Blog Post 0
The goal of this blog post is to create a tutorial on generating a visualization for the penguins dataset
Reading the Dataset
First let’s read in our dataset and take a look at the first 5 rows to get a better sense of what it looks like
import pandas as pd
url = "https://raw.githubusercontent.com/PhilChodrow/PIC16B/master/datasets/palmer_penguins.csv"
penguins = pd.read_csv(url)
penguins.head()
studyName | Sample Number | Species | Region | Island | Stage | Individual ID | Clutch Completion | Date Egg | Culmen Length (mm) | Culmen Depth (mm) | Flipper Length (mm) | Body Mass (g) | Sex | Delta 15 N (o/oo) | Delta 13 C (o/oo) | Comments | |
---|---|---|---|---|---|---|---|---|---|---|---|---|---|---|---|---|---|
0 | PAL0708 | 1 | Adelie Penguin (Pygoscelis adeliae) | Anvers | Torgersen | Adult, 1 Egg Stage | N1A1 | Yes | 11/11/07 | 39.1 | 18.7 | 181.0 | 3750.0 | MALE | NaN | NaN | Not enough blood for isotopes. |
1 | PAL0708 | 2 | Adelie Penguin (Pygoscelis adeliae) | Anvers | Torgersen | Adult, 1 Egg Stage | N1A2 | Yes | 11/11/07 | 39.5 | 17.4 | 186.0 | 3800.0 | FEMALE | 8.94956 | -24.69454 | NaN |
2 | PAL0708 | 3 | Adelie Penguin (Pygoscelis adeliae) | Anvers | Torgersen | Adult, 1 Egg Stage | N2A1 | Yes | 11/16/07 | 40.3 | 18.0 | 195.0 | 3250.0 | FEMALE | 8.36821 | -25.33302 | NaN |
3 | PAL0708 | 4 | Adelie Penguin (Pygoscelis adeliae) | Anvers | Torgersen | Adult, 1 Egg Stage | N2A2 | Yes | 11/16/07 | NaN | NaN | NaN | NaN | NaN | NaN | NaN | Adult not sampled. |
4 | PAL0708 | 5 | Adelie Penguin (Pygoscelis adeliae) | Anvers | Torgersen | Adult, 1 Egg Stage | N3A1 | Yes | 11/16/07 | 36.7 | 19.3 | 193.0 | 3450.0 | FEMALE | 8.76651 | -25.32426 | NaN |
Generating the Visualization
It seems like we have some descriptive data for our penguins (Culmen Lenghth, Culmen Depth …).

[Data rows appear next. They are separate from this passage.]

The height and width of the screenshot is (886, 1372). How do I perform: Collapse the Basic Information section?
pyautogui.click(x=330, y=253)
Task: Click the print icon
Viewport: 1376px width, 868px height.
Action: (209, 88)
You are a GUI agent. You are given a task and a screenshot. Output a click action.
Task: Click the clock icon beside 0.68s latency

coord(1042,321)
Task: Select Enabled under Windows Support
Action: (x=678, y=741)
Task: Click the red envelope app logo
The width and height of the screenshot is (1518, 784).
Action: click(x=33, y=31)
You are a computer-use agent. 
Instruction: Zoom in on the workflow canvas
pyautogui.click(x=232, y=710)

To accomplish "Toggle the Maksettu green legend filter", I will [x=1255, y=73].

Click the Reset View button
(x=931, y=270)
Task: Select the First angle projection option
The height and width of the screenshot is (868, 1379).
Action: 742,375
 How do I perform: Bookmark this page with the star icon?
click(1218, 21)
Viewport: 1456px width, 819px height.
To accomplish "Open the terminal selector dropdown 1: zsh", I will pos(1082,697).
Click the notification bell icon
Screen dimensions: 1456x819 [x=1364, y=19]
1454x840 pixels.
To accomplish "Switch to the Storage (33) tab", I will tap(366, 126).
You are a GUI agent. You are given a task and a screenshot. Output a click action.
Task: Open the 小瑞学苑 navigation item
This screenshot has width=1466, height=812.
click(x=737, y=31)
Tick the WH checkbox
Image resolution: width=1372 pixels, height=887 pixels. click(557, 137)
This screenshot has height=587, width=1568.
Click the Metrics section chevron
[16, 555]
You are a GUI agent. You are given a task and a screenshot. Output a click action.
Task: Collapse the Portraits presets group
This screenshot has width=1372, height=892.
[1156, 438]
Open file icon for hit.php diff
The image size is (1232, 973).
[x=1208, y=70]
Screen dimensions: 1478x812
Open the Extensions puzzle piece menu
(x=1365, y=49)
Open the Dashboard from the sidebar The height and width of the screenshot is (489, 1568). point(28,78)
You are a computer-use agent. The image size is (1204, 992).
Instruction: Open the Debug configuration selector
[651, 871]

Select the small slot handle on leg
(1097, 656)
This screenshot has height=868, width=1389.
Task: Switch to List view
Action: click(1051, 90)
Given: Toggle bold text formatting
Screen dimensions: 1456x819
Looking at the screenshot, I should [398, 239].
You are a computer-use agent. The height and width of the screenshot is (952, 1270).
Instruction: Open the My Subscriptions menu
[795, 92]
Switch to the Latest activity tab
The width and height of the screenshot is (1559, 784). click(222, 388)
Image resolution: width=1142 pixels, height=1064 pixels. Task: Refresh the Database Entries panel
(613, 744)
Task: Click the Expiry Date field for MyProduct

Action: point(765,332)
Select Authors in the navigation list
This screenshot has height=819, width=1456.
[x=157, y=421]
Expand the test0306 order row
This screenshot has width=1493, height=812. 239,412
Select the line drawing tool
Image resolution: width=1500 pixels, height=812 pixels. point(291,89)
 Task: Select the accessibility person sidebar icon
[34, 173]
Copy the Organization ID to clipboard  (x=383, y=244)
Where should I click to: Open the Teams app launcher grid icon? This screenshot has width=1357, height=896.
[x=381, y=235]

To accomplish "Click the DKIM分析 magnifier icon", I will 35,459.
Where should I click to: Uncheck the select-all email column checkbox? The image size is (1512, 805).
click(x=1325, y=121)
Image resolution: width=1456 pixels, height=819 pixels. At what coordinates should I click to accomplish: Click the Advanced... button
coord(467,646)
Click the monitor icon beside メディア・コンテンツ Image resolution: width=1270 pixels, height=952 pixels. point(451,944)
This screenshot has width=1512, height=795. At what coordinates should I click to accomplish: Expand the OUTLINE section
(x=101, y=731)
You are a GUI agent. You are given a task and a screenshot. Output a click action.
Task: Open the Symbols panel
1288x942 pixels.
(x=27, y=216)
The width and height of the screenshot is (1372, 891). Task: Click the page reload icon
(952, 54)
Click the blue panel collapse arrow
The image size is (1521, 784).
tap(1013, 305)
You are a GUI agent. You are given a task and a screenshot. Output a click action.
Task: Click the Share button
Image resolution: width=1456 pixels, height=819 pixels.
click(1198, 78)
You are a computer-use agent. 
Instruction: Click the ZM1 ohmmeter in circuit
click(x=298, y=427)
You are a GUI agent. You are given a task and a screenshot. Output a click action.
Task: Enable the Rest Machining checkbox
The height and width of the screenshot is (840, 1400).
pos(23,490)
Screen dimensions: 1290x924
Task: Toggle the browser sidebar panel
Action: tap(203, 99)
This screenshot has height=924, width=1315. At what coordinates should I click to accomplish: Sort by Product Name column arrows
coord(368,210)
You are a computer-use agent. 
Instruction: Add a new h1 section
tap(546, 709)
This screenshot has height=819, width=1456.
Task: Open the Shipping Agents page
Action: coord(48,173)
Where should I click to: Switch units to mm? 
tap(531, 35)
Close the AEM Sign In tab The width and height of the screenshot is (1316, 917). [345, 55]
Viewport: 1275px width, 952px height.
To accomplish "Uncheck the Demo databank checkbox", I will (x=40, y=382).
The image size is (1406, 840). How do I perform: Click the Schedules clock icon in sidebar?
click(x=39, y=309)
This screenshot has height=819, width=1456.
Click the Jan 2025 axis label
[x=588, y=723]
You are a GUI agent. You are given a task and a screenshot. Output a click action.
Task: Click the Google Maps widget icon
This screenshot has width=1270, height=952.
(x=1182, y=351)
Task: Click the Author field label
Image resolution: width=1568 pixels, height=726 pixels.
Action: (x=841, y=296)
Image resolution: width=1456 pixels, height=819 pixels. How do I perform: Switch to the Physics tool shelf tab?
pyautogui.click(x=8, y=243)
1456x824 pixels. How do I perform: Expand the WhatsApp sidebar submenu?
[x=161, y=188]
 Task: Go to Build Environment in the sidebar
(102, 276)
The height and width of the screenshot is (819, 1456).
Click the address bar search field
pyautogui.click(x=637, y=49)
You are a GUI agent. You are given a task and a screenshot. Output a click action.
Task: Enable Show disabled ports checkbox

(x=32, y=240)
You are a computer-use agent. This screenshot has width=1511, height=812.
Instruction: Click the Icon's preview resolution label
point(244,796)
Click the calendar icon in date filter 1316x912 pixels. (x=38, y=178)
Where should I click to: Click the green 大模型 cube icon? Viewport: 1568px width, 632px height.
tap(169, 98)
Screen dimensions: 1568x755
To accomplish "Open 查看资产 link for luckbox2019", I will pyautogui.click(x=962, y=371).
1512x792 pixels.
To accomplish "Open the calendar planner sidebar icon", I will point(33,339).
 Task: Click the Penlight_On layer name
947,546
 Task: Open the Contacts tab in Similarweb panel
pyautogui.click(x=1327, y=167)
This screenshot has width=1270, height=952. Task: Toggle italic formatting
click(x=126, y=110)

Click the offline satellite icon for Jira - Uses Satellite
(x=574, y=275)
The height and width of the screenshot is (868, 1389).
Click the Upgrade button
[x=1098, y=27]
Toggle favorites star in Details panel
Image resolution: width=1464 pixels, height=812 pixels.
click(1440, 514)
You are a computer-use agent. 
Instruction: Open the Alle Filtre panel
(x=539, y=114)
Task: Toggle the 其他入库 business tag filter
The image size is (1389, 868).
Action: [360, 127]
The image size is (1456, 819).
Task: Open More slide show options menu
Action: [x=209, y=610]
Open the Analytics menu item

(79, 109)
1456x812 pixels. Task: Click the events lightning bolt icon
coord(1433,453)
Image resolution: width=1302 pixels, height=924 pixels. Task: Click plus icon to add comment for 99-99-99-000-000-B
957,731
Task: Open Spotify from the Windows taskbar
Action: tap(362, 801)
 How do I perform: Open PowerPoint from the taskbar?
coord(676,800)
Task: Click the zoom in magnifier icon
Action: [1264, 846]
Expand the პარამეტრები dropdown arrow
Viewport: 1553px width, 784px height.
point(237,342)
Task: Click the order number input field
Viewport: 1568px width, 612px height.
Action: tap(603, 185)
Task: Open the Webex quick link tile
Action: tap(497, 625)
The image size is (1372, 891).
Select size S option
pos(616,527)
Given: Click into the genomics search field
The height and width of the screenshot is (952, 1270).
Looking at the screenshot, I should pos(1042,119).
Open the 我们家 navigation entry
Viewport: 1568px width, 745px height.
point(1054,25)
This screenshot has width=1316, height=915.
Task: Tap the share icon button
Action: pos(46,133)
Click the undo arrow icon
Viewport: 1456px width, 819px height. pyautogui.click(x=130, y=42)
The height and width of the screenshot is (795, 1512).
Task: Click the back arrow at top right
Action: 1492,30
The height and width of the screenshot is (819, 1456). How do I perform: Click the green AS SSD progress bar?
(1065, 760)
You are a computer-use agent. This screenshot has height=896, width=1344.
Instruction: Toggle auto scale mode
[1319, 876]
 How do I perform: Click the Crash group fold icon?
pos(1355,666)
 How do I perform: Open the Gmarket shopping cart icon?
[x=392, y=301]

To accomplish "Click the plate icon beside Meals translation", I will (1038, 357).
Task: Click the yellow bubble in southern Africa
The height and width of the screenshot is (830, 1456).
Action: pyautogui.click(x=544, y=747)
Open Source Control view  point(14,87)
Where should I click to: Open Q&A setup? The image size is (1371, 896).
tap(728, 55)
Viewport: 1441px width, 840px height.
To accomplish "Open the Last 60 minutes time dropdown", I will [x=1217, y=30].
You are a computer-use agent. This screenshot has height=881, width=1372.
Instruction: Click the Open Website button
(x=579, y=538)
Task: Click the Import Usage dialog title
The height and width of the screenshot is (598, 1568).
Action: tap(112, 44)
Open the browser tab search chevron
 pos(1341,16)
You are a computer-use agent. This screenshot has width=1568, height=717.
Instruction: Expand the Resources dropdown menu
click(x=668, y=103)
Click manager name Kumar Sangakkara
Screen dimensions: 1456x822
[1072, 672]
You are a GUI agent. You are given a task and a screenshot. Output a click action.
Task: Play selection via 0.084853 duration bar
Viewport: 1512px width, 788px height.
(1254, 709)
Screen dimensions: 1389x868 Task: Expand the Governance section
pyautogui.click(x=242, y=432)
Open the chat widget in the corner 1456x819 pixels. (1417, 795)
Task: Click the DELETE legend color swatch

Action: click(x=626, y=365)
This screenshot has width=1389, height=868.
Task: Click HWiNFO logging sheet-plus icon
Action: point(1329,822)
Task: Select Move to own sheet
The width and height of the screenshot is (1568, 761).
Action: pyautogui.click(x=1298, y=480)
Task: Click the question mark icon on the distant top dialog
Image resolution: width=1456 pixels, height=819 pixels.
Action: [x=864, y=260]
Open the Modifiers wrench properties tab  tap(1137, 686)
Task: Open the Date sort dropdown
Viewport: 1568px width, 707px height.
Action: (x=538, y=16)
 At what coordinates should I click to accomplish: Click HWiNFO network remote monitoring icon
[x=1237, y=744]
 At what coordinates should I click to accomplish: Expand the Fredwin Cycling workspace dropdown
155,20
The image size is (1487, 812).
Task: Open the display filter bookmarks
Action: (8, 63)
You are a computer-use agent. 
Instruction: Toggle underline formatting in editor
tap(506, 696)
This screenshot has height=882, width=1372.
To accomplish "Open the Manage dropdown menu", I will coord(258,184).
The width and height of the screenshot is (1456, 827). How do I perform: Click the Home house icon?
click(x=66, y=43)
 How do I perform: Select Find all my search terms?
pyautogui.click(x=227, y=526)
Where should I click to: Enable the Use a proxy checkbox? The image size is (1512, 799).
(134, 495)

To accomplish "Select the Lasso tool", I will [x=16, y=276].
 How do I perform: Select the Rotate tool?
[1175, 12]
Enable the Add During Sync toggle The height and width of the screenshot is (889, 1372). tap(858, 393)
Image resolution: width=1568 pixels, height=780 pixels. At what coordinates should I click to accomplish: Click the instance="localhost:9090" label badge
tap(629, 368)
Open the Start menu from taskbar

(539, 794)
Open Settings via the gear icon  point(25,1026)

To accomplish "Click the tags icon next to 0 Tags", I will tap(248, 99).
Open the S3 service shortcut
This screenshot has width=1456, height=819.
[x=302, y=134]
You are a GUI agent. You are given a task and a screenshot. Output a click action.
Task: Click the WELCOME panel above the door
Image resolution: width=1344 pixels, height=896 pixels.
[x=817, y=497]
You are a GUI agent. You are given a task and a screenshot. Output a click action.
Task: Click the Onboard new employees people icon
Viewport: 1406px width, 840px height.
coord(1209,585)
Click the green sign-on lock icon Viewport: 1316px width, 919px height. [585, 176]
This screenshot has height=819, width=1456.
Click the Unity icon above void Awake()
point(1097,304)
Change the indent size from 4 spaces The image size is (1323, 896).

Something interesting we can visualize is the distribution of weights for our penguins. We can visualize this with a histogram of our Body Mass (g) variable. To create this we will use seaborn’s histplot function.
import seaborn as sns
sns.histplot(data = penguins,
x = 'Body Mass (g)')
This is a great plot of getting a quick introduction to the distribution of weights for our penguins. We can change some parameters to adjust the bin size, title and color of our plot.
new_hist = sns.histplot(data = penguins,
x = 'Body Mass (g)',
color = 'orange',
bins = 20)
new_hist.set(title = 'Distribution of Penguin Weights')
new_hist.get_figure().savefig('new_hist.png')
In this new plot, we have a different shade, smaller bin sizes (more total bins) to show a more refined distribution of our data and a title that describes the overall goal of our plot. This completes our short tutorial on creating a visualization in python on the penguins dataset and uploading it to a blog post on Github through Jekyll.